**THE TASK**
Repeat all of the data exactly. Leave nothing out.

**DATA FOR REVIEW**
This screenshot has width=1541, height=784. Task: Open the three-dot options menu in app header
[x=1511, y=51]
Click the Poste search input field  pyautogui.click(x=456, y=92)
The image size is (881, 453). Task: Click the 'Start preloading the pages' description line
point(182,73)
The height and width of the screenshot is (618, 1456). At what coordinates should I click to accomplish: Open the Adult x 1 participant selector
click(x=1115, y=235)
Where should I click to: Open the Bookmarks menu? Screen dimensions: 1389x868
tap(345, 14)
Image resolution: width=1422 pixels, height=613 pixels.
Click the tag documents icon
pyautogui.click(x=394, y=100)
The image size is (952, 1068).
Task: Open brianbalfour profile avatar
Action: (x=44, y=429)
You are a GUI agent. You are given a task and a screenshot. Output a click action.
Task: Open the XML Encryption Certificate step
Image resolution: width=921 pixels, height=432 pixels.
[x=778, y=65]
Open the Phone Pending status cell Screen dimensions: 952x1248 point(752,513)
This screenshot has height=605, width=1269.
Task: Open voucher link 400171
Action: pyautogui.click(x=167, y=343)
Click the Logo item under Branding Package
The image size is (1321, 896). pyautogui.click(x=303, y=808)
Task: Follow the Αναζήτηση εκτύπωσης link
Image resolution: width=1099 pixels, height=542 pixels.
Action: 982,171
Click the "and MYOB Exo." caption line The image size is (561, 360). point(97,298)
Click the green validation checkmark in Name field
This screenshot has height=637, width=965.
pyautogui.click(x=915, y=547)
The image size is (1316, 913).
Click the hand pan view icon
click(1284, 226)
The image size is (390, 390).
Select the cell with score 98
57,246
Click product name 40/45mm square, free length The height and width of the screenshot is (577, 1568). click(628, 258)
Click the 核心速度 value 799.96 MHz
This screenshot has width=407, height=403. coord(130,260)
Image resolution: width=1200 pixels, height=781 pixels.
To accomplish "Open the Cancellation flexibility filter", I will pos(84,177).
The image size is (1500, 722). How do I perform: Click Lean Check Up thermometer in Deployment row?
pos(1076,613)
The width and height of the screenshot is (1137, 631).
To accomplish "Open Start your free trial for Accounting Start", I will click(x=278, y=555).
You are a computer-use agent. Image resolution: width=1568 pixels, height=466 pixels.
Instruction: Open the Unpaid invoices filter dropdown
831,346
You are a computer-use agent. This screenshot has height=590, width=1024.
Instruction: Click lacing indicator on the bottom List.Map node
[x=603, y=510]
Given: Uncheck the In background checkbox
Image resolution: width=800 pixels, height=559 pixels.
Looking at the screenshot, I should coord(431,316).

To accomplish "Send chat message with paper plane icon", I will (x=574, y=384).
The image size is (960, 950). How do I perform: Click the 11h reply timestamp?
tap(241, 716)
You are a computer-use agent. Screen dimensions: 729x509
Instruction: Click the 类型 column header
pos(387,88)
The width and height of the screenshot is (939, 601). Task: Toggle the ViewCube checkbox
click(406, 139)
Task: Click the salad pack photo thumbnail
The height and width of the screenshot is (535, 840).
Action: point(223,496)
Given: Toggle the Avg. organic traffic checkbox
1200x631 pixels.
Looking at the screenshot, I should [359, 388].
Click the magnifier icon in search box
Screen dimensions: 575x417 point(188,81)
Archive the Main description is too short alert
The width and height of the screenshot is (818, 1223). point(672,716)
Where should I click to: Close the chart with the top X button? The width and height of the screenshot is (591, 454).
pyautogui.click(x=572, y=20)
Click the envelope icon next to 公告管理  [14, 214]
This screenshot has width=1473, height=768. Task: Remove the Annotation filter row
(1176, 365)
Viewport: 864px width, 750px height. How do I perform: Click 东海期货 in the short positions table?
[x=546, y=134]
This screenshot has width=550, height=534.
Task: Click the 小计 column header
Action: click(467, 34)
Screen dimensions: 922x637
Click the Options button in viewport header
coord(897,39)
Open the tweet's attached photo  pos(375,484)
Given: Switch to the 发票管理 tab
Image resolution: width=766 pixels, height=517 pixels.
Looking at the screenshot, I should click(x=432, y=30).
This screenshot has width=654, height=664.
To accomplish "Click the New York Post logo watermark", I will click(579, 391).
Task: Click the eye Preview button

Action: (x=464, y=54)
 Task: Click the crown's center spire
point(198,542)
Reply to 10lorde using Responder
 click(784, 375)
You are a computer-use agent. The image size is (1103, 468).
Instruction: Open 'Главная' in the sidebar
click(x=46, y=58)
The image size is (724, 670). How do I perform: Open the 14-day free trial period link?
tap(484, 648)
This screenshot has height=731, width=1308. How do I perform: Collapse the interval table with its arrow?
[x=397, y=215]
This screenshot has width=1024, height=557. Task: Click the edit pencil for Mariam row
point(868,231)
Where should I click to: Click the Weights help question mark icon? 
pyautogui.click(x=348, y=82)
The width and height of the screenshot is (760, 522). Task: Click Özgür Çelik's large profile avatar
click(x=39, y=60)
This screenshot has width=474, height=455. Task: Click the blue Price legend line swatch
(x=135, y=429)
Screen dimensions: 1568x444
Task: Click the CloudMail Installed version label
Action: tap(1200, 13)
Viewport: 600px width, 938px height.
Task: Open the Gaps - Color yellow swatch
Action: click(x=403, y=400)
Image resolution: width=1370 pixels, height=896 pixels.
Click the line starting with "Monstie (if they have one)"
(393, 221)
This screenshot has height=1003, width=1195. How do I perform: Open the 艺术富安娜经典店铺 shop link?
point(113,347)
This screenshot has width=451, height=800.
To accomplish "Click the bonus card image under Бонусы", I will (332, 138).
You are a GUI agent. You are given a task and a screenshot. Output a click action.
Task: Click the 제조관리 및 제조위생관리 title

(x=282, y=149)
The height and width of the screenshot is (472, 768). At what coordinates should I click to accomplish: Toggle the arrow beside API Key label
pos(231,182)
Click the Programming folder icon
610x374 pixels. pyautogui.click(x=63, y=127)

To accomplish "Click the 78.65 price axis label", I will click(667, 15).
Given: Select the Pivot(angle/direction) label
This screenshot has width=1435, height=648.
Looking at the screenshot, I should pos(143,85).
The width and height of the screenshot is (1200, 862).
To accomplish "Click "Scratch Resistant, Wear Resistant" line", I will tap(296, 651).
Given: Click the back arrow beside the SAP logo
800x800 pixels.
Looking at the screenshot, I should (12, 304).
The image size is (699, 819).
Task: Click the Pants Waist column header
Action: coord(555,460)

**EXERCISE OUTPUT**
This screenshot has width=1541, height=784. Task: Open the three-dot options menu in app header
[x=1511, y=51]
Click the Poste search input field  pyautogui.click(x=456, y=92)
The image size is (881, 453). Task: Click the 'Start preloading the pages' description line
point(182,73)
The height and width of the screenshot is (618, 1456). At what coordinates should I click to accomplish: Open the Adult x 1 participant selector
click(x=1115, y=235)
Where should I click to: Open the Bookmarks menu? Screen dimensions: 1389x868
tap(345, 14)
Image resolution: width=1422 pixels, height=613 pixels.
Click the tag documents icon
pyautogui.click(x=394, y=100)
The image size is (952, 1068).
Task: Open brianbalfour profile avatar
Action: (x=44, y=429)
You are a GUI agent. You are given a task and a screenshot. Output a click action.
Task: Open the XML Encryption Certificate step
Image resolution: width=921 pixels, height=432 pixels.
[x=778, y=65]
Open the Phone Pending status cell Screen dimensions: 952x1248 point(752,513)
This screenshot has height=605, width=1269.
Task: Open voucher link 400171
Action: pyautogui.click(x=167, y=343)
Click the Logo item under Branding Package
The image size is (1321, 896). pyautogui.click(x=303, y=808)
Task: Follow the Αναζήτηση εκτύπωσης link
Image resolution: width=1099 pixels, height=542 pixels.
Action: 982,171
Click the "and MYOB Exo." caption line The image size is (561, 360). point(97,298)
Click the green validation checkmark in Name field
This screenshot has height=637, width=965.
pyautogui.click(x=915, y=547)
The image size is (1316, 913).
Click the hand pan view icon
click(1284, 226)
The image size is (390, 390).
Select the cell with score 98
57,246
Click product name 40/45mm square, free length The height and width of the screenshot is (577, 1568). click(628, 258)
Click the 核心速度 value 799.96 MHz
This screenshot has width=407, height=403. coord(130,260)
Image resolution: width=1200 pixels, height=781 pixels.
To accomplish "Open the Cancellation flexibility filter", I will pos(84,177).
The image size is (1500, 722). How do I perform: Click Lean Check Up thermometer in Deployment row?
pos(1076,613)
The width and height of the screenshot is (1137, 631).
To accomplish "Open Start your free trial for Accounting Start", I will click(x=278, y=555).
You are a computer-use agent. Image resolution: width=1568 pixels, height=466 pixels.
Instruction: Open the Unpaid invoices filter dropdown
831,346
You are a computer-use agent. This screenshot has height=590, width=1024.
Instruction: Click lacing indicator on the bottom List.Map node
[x=603, y=510]
Given: Uncheck the In background checkbox
Image resolution: width=800 pixels, height=559 pixels.
Looking at the screenshot, I should coord(431,316).

To accomplish "Send chat message with paper plane icon", I will (x=574, y=384).
The image size is (960, 950). How do I perform: Click the 11h reply timestamp?
tap(241, 716)
You are a computer-use agent. Screen dimensions: 729x509
Instruction: Click the 类型 column header
pos(387,88)
The width and height of the screenshot is (939, 601). Task: Toggle the ViewCube checkbox
click(406, 139)
Task: Click the salad pack photo thumbnail
The height and width of the screenshot is (535, 840).
Action: point(223,496)
Given: Toggle the Avg. organic traffic checkbox
1200x631 pixels.
Looking at the screenshot, I should [359, 388].
Click the magnifier icon in search box
Screen dimensions: 575x417 point(188,81)
Archive the Main description is too short alert
The width and height of the screenshot is (818, 1223). point(672,716)
Where should I click to: Close the chart with the top X button? The width and height of the screenshot is (591, 454).
pyautogui.click(x=572, y=20)
Click the envelope icon next to 公告管理  [14, 214]
This screenshot has width=1473, height=768. Task: Remove the Annotation filter row
(1176, 365)
Viewport: 864px width, 750px height. How do I perform: Click 东海期货 in the short positions table?
[x=546, y=134]
This screenshot has width=550, height=534.
Task: Click the 小计 column header
Action: click(467, 34)
Screen dimensions: 922x637
Click the Options button in viewport header
coord(897,39)
Open the tweet's attached photo  pos(375,484)
Given: Switch to the 发票管理 tab
Image resolution: width=766 pixels, height=517 pixels.
Looking at the screenshot, I should click(x=432, y=30).
This screenshot has width=654, height=664.
To accomplish "Click the New York Post logo watermark", I will click(579, 391).
Task: Click the eye Preview button

Action: (x=464, y=54)
 Task: Click the crown's center spire
point(198,542)
Reply to 10lorde using Responder
 click(784, 375)
You are a computer-use agent. The image size is (1103, 468).
Instruction: Open 'Главная' in the sidebar
click(x=46, y=58)
The image size is (724, 670). How do I perform: Open the 14-day free trial period link?
tap(484, 648)
This screenshot has height=731, width=1308. How do I perform: Collapse the interval table with its arrow?
[x=397, y=215]
This screenshot has width=1024, height=557. Task: Click the edit pencil for Mariam row
point(868,231)
Where should I click to: Click the Weights help question mark icon? 
pyautogui.click(x=348, y=82)
The width and height of the screenshot is (760, 522). Task: Click Özgür Çelik's large profile avatar
click(x=39, y=60)
This screenshot has width=474, height=455. Task: Click the blue Price legend line swatch
(x=135, y=429)
Screen dimensions: 1568x444
Task: Click the CloudMail Installed version label
Action: tap(1200, 13)
Viewport: 600px width, 938px height.
Task: Open the Gaps - Color yellow swatch
Action: click(x=403, y=400)
Image resolution: width=1370 pixels, height=896 pixels.
Click the line starting with "Monstie (if they have one)"
(393, 221)
This screenshot has height=1003, width=1195. How do I perform: Open the 艺术富安娜经典店铺 shop link?
point(113,347)
This screenshot has width=451, height=800.
To accomplish "Click the bonus card image under Бонусы", I will (332, 138).
You are a GUI agent. You are given a task and a screenshot. Output a click action.
Task: Click the 제조관리 및 제조위생관리 title

(x=282, y=149)
The height and width of the screenshot is (472, 768). At what coordinates should I click to accomplish: Toggle the arrow beside API Key label
pos(231,182)
Click the Programming folder icon
610x374 pixels. pyautogui.click(x=63, y=127)

To accomplish "Click the 78.65 price axis label", I will click(667, 15).
Given: Select the Pivot(angle/direction) label
This screenshot has width=1435, height=648.
Looking at the screenshot, I should pos(143,85).
The width and height of the screenshot is (1200, 862).
To accomplish "Click "Scratch Resistant, Wear Resistant" line", I will tap(296, 651).
Given: Click the back arrow beside the SAP logo
800x800 pixels.
Looking at the screenshot, I should (12, 304).
The image size is (699, 819).
Task: Click the Pants Waist column header
Action: coord(555,460)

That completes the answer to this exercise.